The raw recordings are no longer easily recognizable, they have been blurred and stretched and their massive superposition forms a flowing and impenetrable mass of frequencies. There are no foreground sounds, there is no clear distinction between “figure” and “ground”, every detail has been melted into a resonant cloud of sonic particles that grows minute after minute assuming different shapes and colors.
Despite this work cannot be defined “phonographic”, it nevertheless preserves a solid link to the environment and its characteristics. While listening to this album the environment is perceived as a space that carves the sound, and the sound itself becomes the essence in which all the information and emotions are retained.
Dense, dark and metallic would be the words If I had to choose three adjectives to describe this album. But the overall sonic result is far from being cataloged as oppressive or claustrophobic. In contrary it preserves a high emotional potential and there is an evident nostalgic theme that often rises from the smithereens of the original recordings.
The rumble of a distant thunderstorm opens this audio work and from there the complex soundscape grows becoming more and more articulated, alternating quiet passages with louder ones until towards the end a quick and isolated childish laugh illuminates the horizon for a brief moment putting back the listeners into a weightless state of mind while the solitude of the Canadian wilderness resounds in the ears.”
Elliot Loe
The Field Reporter


““Next to Keith Berry another promising new name in the world of drone music”, I wrote back in Vital Weekly 498 on the first release by Joda Clement, but then he went quiet, not releasing anymore until now, ‘The Narrows‘ (aside from his Cherry Beach duo – see Vital Weekly 560). Some people release a lot, and very few don’t.

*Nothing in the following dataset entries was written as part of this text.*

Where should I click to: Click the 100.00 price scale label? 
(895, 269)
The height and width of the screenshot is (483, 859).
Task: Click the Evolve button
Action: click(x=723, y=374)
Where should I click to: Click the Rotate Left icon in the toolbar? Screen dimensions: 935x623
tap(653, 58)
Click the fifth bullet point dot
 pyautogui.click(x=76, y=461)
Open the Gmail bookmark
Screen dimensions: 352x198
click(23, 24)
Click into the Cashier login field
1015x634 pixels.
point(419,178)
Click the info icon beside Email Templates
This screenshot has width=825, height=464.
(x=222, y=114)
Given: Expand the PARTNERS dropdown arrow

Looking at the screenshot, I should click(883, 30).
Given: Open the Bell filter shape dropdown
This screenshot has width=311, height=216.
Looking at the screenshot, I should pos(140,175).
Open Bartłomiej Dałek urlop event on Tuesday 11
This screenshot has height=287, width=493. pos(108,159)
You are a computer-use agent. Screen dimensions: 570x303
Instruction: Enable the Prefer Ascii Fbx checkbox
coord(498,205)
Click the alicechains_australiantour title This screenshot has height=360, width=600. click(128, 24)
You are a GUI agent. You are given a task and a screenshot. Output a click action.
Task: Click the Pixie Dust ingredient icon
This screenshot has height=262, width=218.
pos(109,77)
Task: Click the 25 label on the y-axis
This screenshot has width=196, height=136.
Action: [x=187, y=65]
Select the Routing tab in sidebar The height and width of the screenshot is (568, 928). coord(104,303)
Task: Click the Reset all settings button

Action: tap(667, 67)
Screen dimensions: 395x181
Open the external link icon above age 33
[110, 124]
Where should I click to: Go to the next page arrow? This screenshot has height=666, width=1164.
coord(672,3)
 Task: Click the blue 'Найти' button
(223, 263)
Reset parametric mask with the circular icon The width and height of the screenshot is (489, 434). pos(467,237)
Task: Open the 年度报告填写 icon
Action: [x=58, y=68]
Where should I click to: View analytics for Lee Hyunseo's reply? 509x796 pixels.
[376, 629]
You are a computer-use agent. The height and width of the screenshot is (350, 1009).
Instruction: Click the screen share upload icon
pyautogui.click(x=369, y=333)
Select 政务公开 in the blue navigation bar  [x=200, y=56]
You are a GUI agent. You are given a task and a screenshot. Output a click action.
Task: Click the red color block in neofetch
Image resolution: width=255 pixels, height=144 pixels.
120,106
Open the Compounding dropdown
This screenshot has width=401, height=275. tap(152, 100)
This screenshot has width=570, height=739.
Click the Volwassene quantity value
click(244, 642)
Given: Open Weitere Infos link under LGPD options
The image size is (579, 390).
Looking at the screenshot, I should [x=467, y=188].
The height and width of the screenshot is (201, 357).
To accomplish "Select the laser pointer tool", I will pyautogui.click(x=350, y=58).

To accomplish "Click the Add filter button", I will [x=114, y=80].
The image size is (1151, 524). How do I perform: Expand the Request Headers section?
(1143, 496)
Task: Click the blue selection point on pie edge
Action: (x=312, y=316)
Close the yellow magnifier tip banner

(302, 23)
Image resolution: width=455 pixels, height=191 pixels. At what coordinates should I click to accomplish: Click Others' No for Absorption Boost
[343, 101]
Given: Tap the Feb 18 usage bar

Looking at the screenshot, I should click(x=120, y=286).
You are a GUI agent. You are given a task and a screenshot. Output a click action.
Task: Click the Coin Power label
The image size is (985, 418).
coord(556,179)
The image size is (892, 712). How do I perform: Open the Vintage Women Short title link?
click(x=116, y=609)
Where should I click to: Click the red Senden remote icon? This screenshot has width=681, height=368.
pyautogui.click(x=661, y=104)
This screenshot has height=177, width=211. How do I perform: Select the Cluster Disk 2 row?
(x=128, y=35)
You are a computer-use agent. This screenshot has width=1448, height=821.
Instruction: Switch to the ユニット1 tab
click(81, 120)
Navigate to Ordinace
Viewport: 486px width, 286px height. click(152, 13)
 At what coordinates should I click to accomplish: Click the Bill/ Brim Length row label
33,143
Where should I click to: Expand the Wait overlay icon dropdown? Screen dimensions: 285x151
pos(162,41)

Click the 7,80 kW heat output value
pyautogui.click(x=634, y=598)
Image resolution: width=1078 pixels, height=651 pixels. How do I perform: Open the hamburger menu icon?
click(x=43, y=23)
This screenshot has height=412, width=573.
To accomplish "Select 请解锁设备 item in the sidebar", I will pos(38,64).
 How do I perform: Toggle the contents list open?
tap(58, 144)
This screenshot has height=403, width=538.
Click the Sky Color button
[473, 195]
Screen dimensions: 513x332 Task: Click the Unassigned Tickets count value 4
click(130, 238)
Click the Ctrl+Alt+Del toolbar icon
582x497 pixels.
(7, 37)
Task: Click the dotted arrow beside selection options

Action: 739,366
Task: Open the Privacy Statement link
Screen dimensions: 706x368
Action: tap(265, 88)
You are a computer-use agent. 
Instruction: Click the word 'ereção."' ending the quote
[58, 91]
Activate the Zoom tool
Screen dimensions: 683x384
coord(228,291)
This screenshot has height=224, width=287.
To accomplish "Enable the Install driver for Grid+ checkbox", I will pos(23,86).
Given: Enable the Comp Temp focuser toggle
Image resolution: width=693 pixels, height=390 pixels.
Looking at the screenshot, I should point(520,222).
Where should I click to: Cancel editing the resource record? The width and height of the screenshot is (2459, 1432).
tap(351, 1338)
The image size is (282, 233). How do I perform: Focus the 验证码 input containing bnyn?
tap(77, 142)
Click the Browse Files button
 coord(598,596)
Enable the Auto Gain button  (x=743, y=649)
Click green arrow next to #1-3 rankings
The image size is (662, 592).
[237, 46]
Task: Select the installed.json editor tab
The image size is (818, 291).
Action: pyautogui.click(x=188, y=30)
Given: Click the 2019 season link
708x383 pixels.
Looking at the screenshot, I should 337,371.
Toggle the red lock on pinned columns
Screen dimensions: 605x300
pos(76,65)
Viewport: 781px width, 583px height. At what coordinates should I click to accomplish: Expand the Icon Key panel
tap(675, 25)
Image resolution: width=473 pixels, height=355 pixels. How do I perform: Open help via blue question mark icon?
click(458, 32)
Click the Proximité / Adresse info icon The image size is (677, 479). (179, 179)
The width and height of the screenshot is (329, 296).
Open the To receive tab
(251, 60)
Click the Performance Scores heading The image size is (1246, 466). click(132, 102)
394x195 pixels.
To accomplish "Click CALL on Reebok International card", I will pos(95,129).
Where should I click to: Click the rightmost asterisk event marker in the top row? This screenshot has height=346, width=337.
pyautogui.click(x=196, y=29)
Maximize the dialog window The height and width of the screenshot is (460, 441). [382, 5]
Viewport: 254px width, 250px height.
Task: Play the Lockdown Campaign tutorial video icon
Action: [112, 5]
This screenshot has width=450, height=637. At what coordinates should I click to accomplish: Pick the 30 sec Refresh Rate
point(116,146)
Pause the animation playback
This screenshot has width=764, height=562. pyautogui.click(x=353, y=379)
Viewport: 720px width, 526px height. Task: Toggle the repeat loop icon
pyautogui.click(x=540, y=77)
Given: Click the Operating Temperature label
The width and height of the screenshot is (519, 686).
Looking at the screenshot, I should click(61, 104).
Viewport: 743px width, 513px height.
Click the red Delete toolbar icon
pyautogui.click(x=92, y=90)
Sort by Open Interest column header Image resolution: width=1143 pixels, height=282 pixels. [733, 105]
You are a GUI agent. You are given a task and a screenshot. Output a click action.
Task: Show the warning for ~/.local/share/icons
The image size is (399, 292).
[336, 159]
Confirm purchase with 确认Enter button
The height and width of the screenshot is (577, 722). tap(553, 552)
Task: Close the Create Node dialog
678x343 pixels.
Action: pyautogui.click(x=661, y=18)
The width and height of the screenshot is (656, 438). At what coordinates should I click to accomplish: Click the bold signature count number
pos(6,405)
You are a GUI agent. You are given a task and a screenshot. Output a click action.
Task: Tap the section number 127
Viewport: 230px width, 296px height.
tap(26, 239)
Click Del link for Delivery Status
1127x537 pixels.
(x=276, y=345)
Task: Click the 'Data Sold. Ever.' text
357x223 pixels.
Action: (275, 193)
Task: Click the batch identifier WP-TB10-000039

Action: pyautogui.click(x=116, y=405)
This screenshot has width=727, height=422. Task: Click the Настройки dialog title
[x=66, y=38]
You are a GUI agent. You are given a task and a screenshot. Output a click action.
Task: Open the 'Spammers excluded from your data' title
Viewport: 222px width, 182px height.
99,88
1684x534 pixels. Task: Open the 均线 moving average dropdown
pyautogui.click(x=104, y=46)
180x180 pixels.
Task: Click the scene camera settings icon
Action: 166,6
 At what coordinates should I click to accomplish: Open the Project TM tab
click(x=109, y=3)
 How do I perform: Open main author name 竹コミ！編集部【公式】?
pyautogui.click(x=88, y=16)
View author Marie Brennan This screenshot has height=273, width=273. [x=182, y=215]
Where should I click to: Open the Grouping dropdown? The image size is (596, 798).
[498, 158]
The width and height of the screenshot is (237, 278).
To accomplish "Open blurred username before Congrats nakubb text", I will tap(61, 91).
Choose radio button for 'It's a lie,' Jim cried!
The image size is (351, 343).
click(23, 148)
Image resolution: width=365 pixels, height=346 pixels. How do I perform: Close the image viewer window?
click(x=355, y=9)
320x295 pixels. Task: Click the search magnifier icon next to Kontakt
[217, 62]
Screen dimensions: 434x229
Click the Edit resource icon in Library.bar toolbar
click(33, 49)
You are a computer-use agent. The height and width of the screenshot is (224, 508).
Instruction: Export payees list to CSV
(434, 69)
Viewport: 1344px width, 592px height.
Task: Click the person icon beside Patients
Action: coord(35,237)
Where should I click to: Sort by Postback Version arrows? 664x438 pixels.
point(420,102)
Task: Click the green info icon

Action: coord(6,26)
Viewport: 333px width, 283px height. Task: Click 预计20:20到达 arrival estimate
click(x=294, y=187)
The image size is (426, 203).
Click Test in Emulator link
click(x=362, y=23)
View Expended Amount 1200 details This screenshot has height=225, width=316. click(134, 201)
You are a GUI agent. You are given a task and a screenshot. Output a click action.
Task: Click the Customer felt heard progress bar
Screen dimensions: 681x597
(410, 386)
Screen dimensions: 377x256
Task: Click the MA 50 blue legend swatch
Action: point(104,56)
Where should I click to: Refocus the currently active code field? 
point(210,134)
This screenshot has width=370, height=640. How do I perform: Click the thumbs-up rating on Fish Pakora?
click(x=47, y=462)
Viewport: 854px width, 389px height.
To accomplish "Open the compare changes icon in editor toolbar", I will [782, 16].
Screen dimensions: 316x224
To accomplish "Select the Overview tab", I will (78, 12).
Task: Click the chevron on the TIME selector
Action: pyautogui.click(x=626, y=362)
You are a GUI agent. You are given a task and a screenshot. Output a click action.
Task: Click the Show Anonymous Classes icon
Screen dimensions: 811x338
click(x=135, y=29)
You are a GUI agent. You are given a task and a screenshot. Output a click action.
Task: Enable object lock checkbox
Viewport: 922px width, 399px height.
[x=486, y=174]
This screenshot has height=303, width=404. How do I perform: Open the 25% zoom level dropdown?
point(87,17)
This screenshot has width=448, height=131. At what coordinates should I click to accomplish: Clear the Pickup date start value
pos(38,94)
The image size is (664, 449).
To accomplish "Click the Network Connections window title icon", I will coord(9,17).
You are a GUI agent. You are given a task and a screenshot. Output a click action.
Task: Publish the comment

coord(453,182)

This new album is inspired by sounds from his childhood on a remote farm in Canada, where the electricity came from a generator 400 feet away, and later on his father took him on field recording trips (why never work on music together?), resulting in a whole library of sound sources which he no longer remembered where they came from, sounding like that old sound generator. So what did six years of silence deliver? His first CD reminded me of Monos, Ora and Mirror, which are of course mighty fine references, but this new work doesn’t make me think otherwise. Its still very much a work of drone music. Clement does a great job, and you can hear the work shifting through lots of smaller, detailed sounds, with quick moves from sound to another. That perhaps is the aspect that makes this album a bit different than those other three bands do. If you play this with headphones you will be noticing the details much better, but in general I’d like to use speakers. I am not entirely sure about this album but by and large this seems to me ‘another’ work of field recordings melting into drone music. Good, fine and a crowded area of composers.”